Notes from Spank's Pals
Brits In The Spotlight Programme 1
Rob D - A selection of shorts. Reactions to each bit of Brits... as follows:
- Jump Boy - British Asian teenager, totally influenced by black street culture (hip-hop, guns, drugs, fast cars) gets stomped by three black muggers and his friends show no sympathy. Typical Channel 4/Short & Curlies morality tale.
- Sonny's Pride - Alcoholic Glaswegian, banned from pub, gets allowed back to take his successful son for a beer. Totally pointless.
- Wee Three - Semi animated black and white about three children pissing on the floor (?).
- Runt - Council estate yobs kill a hermit's pig; one of them realises the hermit may be his father... by this time I'd had about all the gritty, monochrome, northern realism I could take, so luckily the next one was.....
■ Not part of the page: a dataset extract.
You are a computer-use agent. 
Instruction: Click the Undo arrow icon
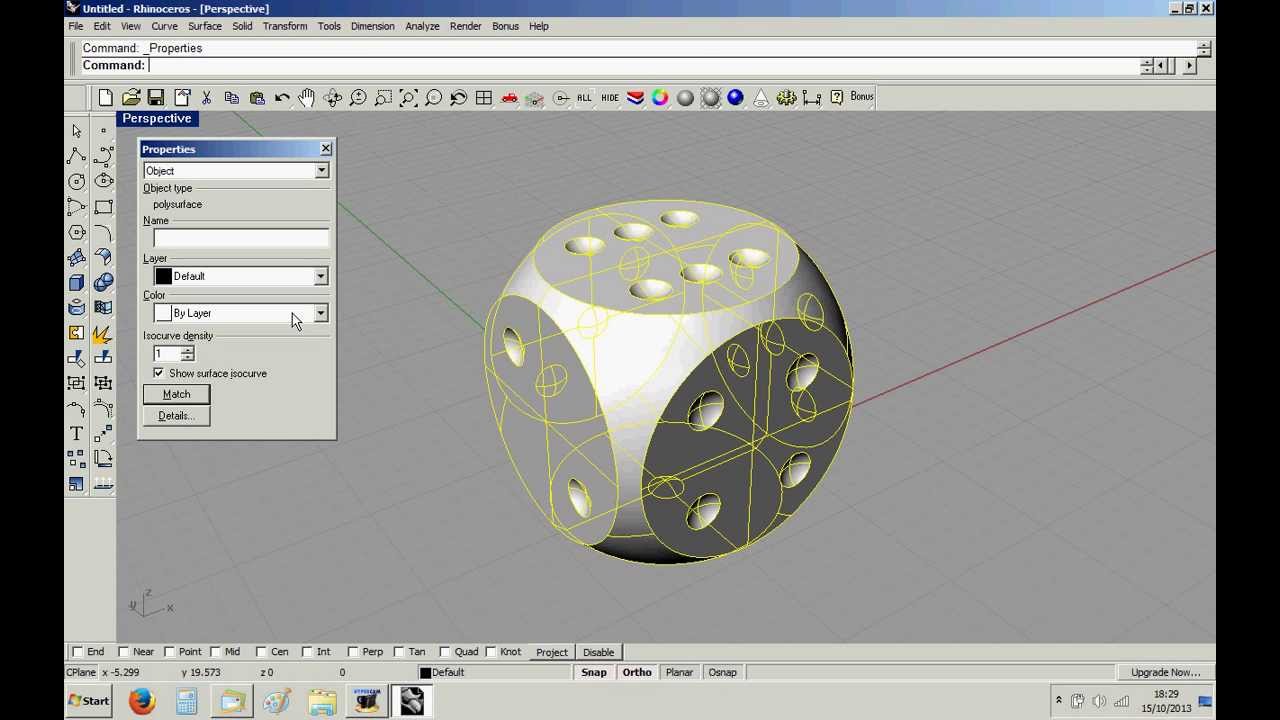282,98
- Vacuum - Man attempts to clear room of newspaper with a HUGE vacuum cleaner; the paper has other ideas however. Alone amongst all these films this one was short, well made, funny and enjoyable.
- Pan Fried - Apprentice's first day at knackers yard; another film with no story whatsoever. As a vegetarian I was glad it was filmed in black and white!
And so it went on, and on, and on. Basically I sat through nearly two hours of not very good films just to see Vacuum. This may be the last selection of shorts that I go to see.
Twilight
Ken - Perhaps it's the age of the cast - including Paul Newman, Gene Hackman, Susan Sarandon and James Garner - but this film has a very old-fashioned feel to it. The gumshoe hero could just as easily have been played by Humphrey Bogart. Nevertheless it holds the audience's attention throughout, and there are comic moments like the rumour in the police station that the PI's gunshot wound has Bobbitted him. On second thoughts, maybe Bogart wouldn't have played the part... Entertaining.
Via Satellite
Ken - Low budget New Zealand comic soap about a young woman dragooned into a TV linkup with her twin sister, who is away competing at the Olympics. The family squabbles continually as various secrets are uncovered. Recommended.